What is the Pigouvian “solution” to all of this free-riding? It is that poor countries should be forced to compensate the U.S. for undertaking all of those investments. Why? Because from their perspective we are not taking enough of them – if the US selfishly thinks only of how those investments benefit herself, she never considers the benefits to poor countries. And so to get the “problem” fixed, we need to make poor countries subsidize us.

But think for a minute about how Application #2 sits with the concerns and complains of folks who want the US and the West to “pay more” because of the external climate costs of all of those activities. If you want to play Pigou, then it is entirely appropriate to add up all of the external benefits and costs and establish policy based on the NET social benefits and costs of our actions. And based on my reading of the climate economics literature and from what we know about who reaps the major gains from research and innovation (i.e. not the innovators themselves, but folks downstream and in future generations from them), it seems to be a very reasonable assumption that the net impact of the US on the rest of the world is … positive. 

Viewed using this Pigovian lens, the very lens that the “do somethings” are claiming as their mantle, wouldn’t we consider the “Climate Externality” that the West and the US is imposing on the rest of the world is akin to the payment/compensation that the poor countries are making to us in order to induce an “efficient” amount of R&D and other innovation that they will benefit from?

On what grounds might you oppose such a view? Crickets I bet. Crickets.

2 Responses to “Taking Pigou Seriously … Is the U.S. on NET a Good or Evil Force in the World?”

  1. Harry says:

    Great post, WC.

    Being a Rizzo fan and a Landsburg fan, I wonder about all of the PhD crickets crawling around Harkness Hall, the ones who do no eye contact, on to a more important mission. Maybe they say hello to other strangers and smile.

    It is intellectual cowardice that prevents them from engaging their office neighbors in talking about ideas that might challenge what they have built their careers upon, even after they have achieved tenure. Tenure is supposed to encourage wild belief, including concessions about youthful stupidity.

    But tenure, in the view of my friend who was a philosophy professor and now a union boss, is all about making sure tenured professors get a ten percent raise every year for sixty years or more, and screw his father and everyone else.

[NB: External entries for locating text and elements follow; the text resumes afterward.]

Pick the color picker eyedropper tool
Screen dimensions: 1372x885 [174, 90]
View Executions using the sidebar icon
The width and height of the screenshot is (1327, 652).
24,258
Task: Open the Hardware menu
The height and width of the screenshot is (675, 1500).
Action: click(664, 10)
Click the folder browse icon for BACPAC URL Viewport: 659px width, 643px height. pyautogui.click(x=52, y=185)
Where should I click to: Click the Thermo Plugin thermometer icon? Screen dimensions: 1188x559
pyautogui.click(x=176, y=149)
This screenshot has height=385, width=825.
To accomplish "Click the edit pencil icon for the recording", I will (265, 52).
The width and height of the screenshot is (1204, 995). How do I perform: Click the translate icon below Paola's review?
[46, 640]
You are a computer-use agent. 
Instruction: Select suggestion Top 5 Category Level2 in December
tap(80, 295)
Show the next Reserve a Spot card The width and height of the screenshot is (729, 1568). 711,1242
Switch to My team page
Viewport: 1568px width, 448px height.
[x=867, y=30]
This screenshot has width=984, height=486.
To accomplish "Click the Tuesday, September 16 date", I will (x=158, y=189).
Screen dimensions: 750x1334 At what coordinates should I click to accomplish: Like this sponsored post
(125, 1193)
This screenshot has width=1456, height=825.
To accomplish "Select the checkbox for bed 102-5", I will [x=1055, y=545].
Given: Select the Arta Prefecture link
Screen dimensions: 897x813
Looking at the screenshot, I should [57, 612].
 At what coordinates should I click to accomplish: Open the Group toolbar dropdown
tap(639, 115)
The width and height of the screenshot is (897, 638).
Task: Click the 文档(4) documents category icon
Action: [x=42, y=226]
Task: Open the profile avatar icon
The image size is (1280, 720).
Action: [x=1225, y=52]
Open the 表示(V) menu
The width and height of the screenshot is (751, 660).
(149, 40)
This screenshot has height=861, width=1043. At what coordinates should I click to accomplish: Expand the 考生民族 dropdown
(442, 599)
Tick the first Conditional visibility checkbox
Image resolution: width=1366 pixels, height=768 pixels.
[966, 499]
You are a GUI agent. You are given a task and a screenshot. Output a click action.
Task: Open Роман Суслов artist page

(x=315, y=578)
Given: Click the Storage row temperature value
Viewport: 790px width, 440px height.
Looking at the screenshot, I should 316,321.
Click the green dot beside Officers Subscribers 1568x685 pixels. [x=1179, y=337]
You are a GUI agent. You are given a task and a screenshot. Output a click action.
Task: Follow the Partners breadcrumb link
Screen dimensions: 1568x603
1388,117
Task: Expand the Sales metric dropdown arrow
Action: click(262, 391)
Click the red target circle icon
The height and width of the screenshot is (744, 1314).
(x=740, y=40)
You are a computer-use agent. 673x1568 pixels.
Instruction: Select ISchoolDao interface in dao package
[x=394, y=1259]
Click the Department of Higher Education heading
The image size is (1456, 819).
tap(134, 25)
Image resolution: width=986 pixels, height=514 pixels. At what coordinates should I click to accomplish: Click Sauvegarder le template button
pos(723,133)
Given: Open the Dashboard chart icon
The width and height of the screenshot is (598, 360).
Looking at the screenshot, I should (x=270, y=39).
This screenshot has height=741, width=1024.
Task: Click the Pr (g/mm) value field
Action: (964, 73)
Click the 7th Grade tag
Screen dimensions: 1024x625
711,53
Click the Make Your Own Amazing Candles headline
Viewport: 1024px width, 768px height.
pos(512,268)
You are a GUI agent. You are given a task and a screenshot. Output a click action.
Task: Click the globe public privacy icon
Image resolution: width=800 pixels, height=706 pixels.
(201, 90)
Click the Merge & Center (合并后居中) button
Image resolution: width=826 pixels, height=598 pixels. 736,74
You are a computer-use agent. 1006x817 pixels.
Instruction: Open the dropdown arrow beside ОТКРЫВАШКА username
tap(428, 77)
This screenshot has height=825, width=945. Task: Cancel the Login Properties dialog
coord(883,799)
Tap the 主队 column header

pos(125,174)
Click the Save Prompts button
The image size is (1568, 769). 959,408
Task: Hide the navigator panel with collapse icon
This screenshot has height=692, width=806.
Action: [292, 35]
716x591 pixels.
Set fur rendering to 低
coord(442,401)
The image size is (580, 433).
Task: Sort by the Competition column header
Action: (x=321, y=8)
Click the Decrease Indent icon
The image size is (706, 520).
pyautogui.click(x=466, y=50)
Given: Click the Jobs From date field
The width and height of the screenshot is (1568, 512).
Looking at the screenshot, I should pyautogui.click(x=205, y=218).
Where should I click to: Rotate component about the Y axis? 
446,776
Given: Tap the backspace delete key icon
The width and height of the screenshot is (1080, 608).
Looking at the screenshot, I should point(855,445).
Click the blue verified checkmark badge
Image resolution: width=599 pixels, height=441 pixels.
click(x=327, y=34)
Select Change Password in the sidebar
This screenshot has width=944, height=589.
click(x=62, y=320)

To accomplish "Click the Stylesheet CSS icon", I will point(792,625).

    My views are mine alone, and I have not in any way intended to disparage anyone who holds the broad axe to dismember WC or perfesser Landsburg. Rochester is lucky to have them.

  2. Naoufal Z says:

    I think this is a well reasoned way to theoretically and fairly go about a Pigouvian analysis of how the (potential) climate crisis should be handled. But I honestly don’t see how point #2 adds any productive aspects to the dialogue. It is well reasoned, but we can go on forever with whether economic growth in the US on a whole benefits other countries; the worst cases of negative externalities imposed by the US present day are not environmental. I feel most economic arguments ignore the psychological, social, military, and political externalities (positive and negative) of the US and Europe. Anyone who has studied the Middle East will have a hard time with the assumption that the US has had a positive impact on that part of the world. Good in one place does not cancel out negatives in another.

    What I feel is more important to consider is who has the greatest means to lessening or worsening future events by acting right now. This is not a question of “who should” and justice, but “who can” and feasibility. From the numbers I have seen they are not asking much from the US relative to the military budget, which would still be far larger than necessary had the US taken the $100 billion or so they asked for in Doha directly from the military. Is anything wrong with this line of reasoning?

    Also in my opinion it is still important to consider who is the largest polluter, regardless if they have reduced their emissions the most because that is not necessarily a permanent trend.